* Begin Document segment *

# Last minute giant



## DL07 (Jul 21, 2011)

My wife was able to get it done tonight. She has worked hard all year and spent many of cold days in the blind. Finally the big boy we have been watching came out and this time he didnt leave on his own.


----------



## PapawSmith (Feb 13, 2007)

Wow, that is absolutely awesome, hats off to her and her hard work.


----------



## AKAbigchief (Oct 10, 2020)

Awesome deer!! Congratulations to her👊🍺


----------



## shot1buck (Feb 23, 2011)

Congrats any other pics? Does the 1 antler go all squiggly? Is there a story to go along with her kill?


----------



## DL07 (Jul 21, 2011)

Thanks guys! In all the excitement i left out a few things. This is her 1st year hunting with me and tonight was the 1st time she has shot an animal of any kind. She made an awesome shot. 25 yard double lung and he only went about 30 yards and expired


----------



## DL07 (Jul 21, 2011)

* End Document segment *
* Begin Entries *

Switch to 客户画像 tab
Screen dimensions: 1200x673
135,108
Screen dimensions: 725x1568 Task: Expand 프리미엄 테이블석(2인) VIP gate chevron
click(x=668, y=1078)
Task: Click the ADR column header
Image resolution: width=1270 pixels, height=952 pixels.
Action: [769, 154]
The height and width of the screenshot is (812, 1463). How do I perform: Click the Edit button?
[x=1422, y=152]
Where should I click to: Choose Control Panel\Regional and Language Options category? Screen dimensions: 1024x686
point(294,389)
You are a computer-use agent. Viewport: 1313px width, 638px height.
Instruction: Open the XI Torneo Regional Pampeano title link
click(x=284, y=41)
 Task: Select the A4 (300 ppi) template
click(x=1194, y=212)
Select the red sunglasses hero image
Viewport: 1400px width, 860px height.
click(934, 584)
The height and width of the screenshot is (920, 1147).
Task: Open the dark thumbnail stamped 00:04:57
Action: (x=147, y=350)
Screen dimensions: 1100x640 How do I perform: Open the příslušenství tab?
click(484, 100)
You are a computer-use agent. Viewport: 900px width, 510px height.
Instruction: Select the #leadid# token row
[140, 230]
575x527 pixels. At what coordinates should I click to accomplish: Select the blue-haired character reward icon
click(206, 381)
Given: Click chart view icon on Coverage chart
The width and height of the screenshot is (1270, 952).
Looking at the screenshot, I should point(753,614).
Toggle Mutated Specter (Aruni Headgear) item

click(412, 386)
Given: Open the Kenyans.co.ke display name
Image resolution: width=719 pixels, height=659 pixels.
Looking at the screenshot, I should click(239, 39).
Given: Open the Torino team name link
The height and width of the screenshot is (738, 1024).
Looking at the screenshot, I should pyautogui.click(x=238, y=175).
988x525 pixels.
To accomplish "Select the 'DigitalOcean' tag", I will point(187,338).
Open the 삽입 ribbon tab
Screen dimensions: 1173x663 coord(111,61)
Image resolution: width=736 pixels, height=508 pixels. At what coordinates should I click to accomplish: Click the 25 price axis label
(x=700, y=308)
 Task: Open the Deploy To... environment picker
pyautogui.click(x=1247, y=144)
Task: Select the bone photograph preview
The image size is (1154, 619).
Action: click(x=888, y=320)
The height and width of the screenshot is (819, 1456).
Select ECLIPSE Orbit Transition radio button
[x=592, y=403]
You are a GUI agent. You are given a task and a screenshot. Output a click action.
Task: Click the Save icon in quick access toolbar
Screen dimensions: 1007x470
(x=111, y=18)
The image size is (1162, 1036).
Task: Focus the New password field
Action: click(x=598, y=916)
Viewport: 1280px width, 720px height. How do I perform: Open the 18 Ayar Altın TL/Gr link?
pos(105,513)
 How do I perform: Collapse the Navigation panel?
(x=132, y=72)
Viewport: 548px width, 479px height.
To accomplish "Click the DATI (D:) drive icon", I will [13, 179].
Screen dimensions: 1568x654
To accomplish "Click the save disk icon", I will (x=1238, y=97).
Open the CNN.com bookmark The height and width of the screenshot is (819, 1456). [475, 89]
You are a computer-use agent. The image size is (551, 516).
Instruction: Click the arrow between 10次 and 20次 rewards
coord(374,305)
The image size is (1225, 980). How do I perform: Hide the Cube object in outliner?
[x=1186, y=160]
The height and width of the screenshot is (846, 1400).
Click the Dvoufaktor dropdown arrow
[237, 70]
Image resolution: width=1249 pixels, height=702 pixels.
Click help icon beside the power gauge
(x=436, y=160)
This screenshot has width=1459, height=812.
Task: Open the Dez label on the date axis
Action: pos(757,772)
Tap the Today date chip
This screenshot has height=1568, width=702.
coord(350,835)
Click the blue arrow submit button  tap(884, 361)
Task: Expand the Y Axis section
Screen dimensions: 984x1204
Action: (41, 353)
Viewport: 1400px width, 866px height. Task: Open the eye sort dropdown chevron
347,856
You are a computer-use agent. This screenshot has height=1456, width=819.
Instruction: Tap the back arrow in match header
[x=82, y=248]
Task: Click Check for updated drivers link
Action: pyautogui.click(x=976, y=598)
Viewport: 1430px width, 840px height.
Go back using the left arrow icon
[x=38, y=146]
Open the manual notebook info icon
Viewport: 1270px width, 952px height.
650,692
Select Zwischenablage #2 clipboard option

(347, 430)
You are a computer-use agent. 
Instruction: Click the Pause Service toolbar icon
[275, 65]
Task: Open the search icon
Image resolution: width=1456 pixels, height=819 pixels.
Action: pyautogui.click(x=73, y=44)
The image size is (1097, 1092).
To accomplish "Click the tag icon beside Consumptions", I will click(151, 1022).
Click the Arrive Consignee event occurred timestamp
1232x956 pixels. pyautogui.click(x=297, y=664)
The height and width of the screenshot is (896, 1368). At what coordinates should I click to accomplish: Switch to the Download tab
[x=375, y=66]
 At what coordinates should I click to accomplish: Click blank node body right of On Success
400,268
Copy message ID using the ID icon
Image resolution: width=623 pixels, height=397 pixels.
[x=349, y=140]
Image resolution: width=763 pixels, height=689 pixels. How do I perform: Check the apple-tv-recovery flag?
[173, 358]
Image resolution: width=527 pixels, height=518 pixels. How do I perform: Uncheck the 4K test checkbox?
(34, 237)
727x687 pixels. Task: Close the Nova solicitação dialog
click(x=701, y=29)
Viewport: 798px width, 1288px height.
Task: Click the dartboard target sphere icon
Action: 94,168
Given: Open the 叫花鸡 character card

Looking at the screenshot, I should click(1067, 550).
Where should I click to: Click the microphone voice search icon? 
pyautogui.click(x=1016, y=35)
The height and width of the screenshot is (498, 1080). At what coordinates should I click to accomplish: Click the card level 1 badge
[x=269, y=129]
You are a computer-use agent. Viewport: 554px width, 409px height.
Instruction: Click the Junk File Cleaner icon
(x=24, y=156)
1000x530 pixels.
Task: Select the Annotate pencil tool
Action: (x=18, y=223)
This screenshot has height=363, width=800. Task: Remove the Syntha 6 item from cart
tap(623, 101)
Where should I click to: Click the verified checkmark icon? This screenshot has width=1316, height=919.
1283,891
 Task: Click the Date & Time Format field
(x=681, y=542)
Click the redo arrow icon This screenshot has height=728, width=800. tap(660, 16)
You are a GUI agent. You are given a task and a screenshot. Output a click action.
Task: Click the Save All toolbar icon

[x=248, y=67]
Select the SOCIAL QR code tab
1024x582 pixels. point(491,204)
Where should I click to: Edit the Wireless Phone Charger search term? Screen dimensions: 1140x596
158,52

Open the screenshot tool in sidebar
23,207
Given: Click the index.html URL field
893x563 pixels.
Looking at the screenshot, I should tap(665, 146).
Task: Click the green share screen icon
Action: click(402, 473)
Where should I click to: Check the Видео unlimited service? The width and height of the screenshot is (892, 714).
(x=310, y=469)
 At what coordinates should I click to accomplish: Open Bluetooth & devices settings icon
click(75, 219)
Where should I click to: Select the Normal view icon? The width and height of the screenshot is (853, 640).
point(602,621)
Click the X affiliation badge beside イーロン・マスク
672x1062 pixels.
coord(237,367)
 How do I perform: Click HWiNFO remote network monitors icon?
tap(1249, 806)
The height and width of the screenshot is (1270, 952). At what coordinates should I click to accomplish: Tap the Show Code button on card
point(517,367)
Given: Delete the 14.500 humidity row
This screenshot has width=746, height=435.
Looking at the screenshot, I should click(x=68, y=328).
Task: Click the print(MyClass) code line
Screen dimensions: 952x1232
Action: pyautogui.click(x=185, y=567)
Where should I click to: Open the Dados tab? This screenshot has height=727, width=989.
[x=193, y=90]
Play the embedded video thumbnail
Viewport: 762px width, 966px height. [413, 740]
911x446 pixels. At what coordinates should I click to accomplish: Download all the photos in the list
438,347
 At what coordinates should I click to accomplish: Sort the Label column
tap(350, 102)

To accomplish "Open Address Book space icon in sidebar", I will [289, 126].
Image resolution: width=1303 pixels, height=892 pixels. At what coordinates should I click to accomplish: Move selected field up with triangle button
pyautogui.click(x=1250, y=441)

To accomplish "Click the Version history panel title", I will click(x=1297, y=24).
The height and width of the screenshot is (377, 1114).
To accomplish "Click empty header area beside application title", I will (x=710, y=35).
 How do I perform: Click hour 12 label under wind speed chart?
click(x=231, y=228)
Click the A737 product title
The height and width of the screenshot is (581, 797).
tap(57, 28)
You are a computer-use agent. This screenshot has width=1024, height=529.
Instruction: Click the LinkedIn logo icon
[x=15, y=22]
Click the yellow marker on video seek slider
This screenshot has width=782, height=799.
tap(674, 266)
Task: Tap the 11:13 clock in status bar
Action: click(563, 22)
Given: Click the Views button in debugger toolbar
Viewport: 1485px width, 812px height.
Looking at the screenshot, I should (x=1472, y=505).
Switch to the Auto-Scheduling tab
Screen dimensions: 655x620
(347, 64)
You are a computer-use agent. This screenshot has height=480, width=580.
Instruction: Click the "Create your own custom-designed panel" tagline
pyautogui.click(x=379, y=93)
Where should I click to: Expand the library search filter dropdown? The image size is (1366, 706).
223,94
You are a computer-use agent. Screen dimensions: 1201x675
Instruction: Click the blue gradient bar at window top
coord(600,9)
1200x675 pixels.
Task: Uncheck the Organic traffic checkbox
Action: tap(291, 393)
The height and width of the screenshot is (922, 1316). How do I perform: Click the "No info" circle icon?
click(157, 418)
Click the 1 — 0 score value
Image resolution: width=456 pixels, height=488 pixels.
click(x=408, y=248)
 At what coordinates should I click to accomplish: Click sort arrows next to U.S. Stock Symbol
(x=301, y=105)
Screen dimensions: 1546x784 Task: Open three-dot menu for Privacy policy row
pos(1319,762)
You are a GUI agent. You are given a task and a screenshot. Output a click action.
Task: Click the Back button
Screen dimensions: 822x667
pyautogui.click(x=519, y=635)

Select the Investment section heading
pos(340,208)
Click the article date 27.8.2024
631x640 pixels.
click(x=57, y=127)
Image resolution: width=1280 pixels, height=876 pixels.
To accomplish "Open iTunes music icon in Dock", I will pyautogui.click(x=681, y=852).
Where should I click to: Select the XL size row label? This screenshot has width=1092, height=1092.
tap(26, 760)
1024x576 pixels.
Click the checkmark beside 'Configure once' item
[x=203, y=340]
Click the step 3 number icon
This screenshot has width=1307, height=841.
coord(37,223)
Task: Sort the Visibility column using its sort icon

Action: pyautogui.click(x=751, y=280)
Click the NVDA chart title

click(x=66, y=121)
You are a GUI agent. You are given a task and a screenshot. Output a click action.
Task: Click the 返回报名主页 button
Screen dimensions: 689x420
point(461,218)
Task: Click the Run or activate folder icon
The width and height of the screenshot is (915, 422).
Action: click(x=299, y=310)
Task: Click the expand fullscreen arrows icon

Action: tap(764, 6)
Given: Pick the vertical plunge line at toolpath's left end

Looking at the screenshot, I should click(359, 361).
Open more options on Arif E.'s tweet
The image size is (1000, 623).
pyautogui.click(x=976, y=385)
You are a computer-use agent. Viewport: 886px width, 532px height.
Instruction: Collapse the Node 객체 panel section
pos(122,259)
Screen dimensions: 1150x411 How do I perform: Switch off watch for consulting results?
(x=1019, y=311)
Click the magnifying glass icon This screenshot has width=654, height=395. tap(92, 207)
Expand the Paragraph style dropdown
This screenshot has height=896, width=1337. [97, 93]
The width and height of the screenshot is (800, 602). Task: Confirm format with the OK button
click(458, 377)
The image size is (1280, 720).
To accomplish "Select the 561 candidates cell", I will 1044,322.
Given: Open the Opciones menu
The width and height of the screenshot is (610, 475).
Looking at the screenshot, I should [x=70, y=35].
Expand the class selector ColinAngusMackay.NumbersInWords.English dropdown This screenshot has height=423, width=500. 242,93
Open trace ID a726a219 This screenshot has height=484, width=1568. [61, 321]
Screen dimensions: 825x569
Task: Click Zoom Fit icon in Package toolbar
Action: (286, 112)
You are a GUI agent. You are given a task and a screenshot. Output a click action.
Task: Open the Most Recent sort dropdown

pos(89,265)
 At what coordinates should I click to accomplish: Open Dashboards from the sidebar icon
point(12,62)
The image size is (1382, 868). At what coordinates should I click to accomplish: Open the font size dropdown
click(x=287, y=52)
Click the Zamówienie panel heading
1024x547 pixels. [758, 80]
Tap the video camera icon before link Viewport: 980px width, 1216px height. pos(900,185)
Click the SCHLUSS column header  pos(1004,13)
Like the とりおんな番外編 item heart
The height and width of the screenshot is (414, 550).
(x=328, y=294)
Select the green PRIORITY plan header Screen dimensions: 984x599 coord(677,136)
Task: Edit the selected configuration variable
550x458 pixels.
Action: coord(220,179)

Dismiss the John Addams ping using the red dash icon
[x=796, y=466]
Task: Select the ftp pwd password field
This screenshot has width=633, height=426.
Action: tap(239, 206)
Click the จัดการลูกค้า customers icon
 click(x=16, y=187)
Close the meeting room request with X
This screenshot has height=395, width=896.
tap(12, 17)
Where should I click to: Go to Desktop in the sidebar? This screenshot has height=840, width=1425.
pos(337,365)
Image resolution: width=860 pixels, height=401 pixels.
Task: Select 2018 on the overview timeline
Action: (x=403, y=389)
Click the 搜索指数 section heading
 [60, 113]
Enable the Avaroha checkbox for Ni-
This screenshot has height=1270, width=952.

* End Entries *

• **What you need to do**:
#1 Answer these questions about the hunting thread, one per line:
(a) Where did the wife spend many cold days during the year?
(b) From what distance was her shot taken?
(c) About how far did the deer go before it expired?
#2 Rewrite the part of the entries that opens with the line containing "Click the A737 product title" and closes with the line containing "pyautogui.click(x=379, y=93)" as a JSON list of strings, one string per line, leaving out blank lines.
The hunting thread and the entries have nothing to do with each other.

• **Responses**:
#1
(a) In the blind.
(b) 25 yards.
(c) About 30 yards.

#2
[
  "Click the A737 product title",
  "The height and width of the screenshot is (581, 797).",
  "tap(57, 28)",
  "You are a computer-use agent. This screenshot has width=1024, height=529.",
  "Instruction: Click the LinkedIn logo icon",
  "[x=15, y=22]",
  "Click the yellow marker on video seek slider",
  "This screenshot has width=782, height=799.",
  "tap(674, 266)",
  "Task: Tap the 11:13 clock in status bar",
  "Action: click(563, 22)",
  "Given: Click the Views button in debugger toolbar",
  "Viewport: 1485px width, 812px height.",
  "Looking at the screenshot, I should (x=1472, y=505).",
  "Switch to the Auto-Scheduling tab",
  "Screen dimensions: 655x620",
  "(347, 64)",
  "You are a computer-use agent. This screenshot has height=480, width=580.",
  "Instruction: Click the \"Create your own custom-designed panel\" tagline",
  "pyautogui.click(x=379, y=93)"
]